**Data shown**:
* * *

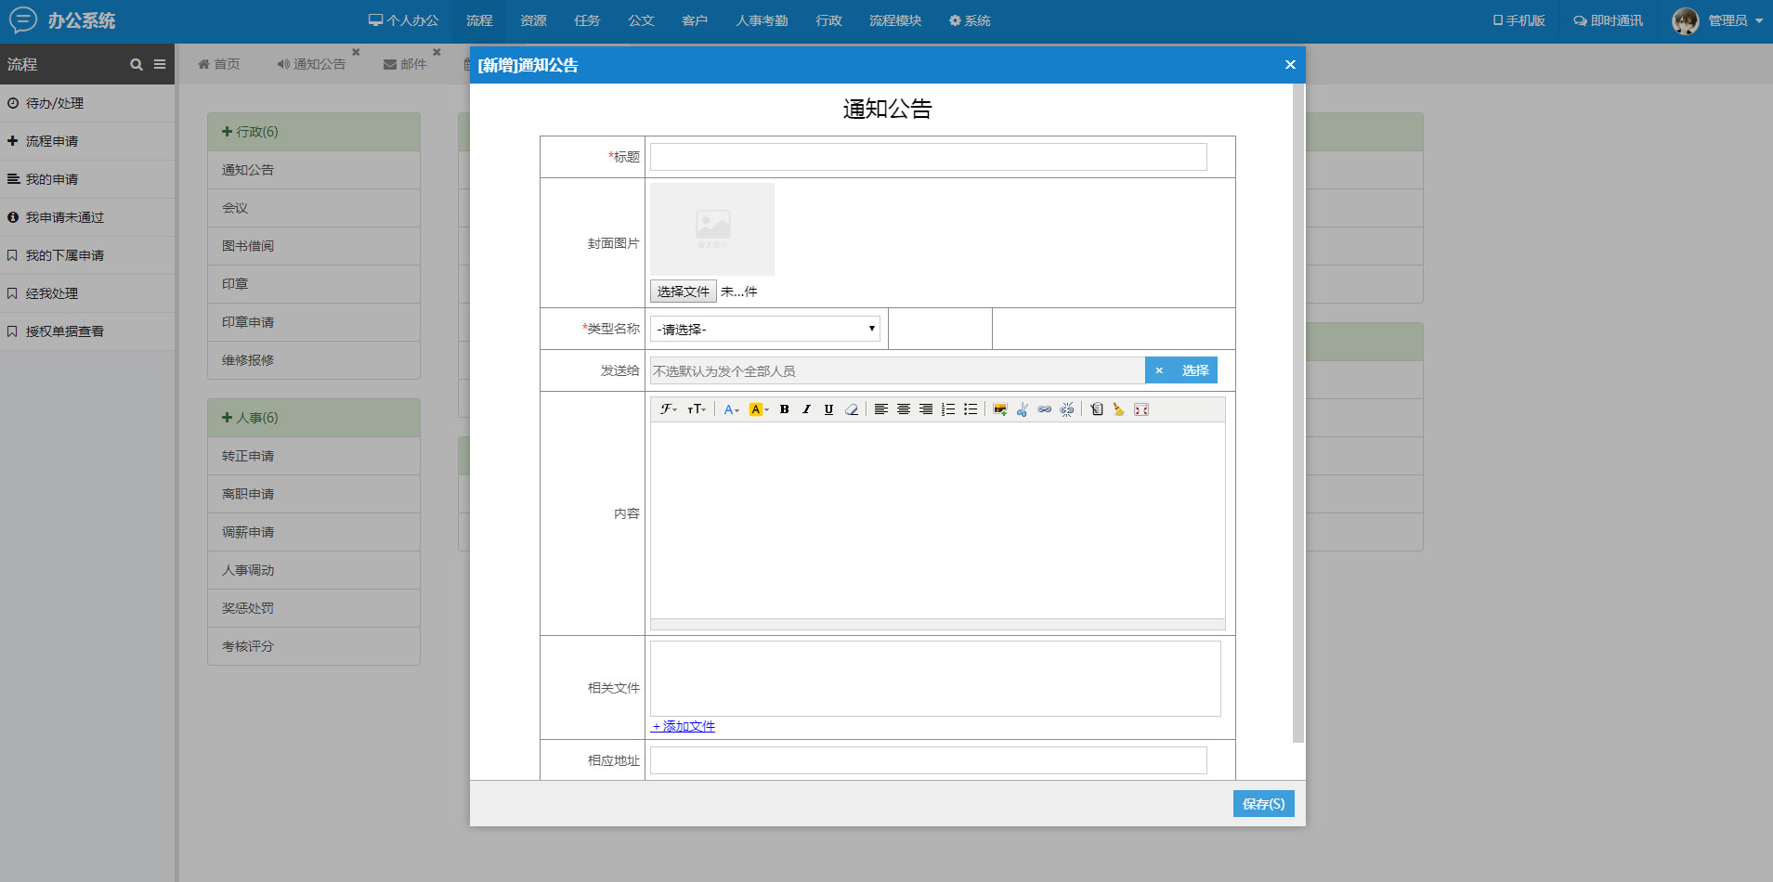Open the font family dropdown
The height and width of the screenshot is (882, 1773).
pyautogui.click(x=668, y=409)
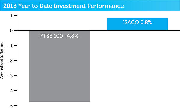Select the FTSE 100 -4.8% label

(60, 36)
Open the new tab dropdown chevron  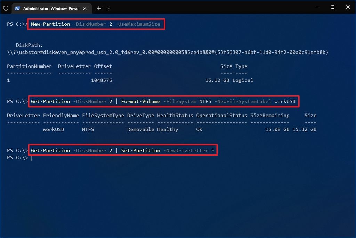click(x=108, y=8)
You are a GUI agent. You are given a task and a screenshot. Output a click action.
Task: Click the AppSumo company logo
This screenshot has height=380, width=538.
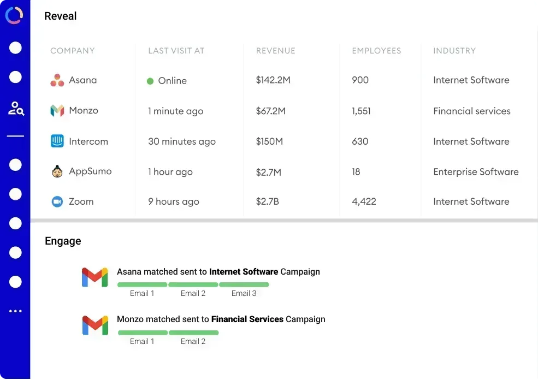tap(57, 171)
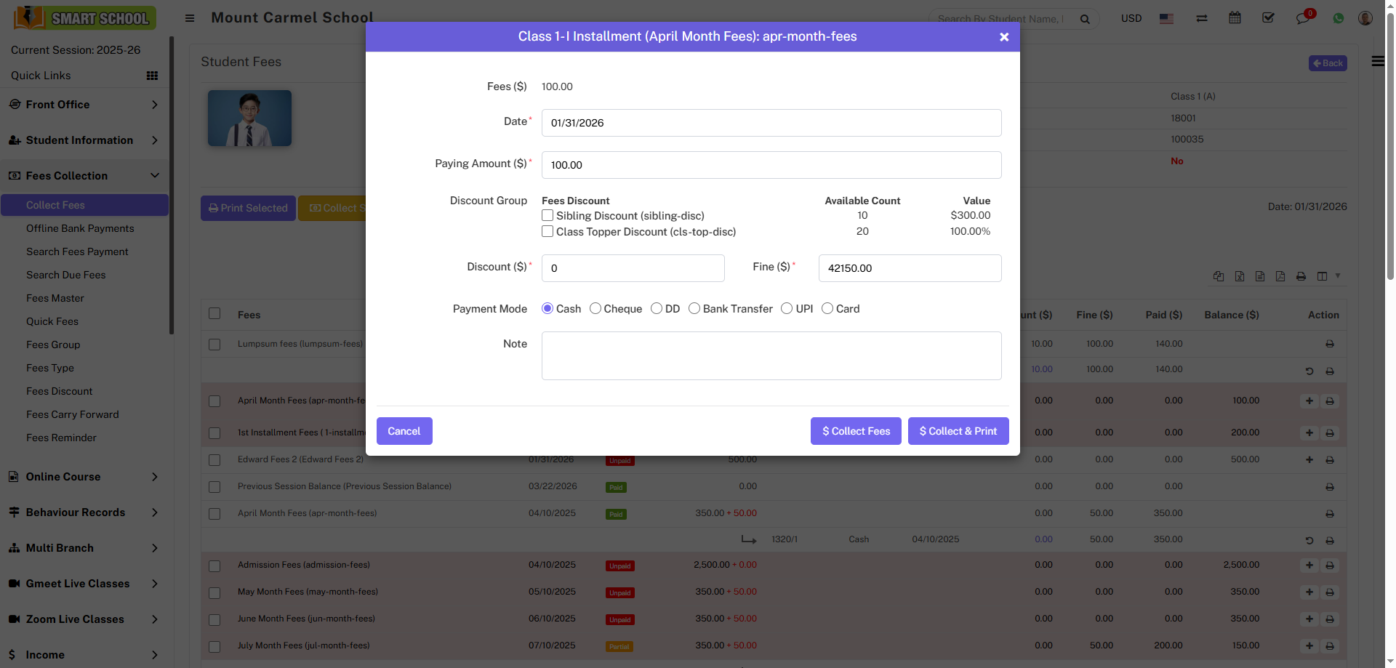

* * *

**Task requirements**: The span to retype runs from the line containing "Task: Click the AppSumo company logo" through the last line of the listing above, both ends included; copy it exactly, without pictures.

**Output**:
Task: Click the AppSumo company logo
This screenshot has height=380, width=538.
tap(57, 171)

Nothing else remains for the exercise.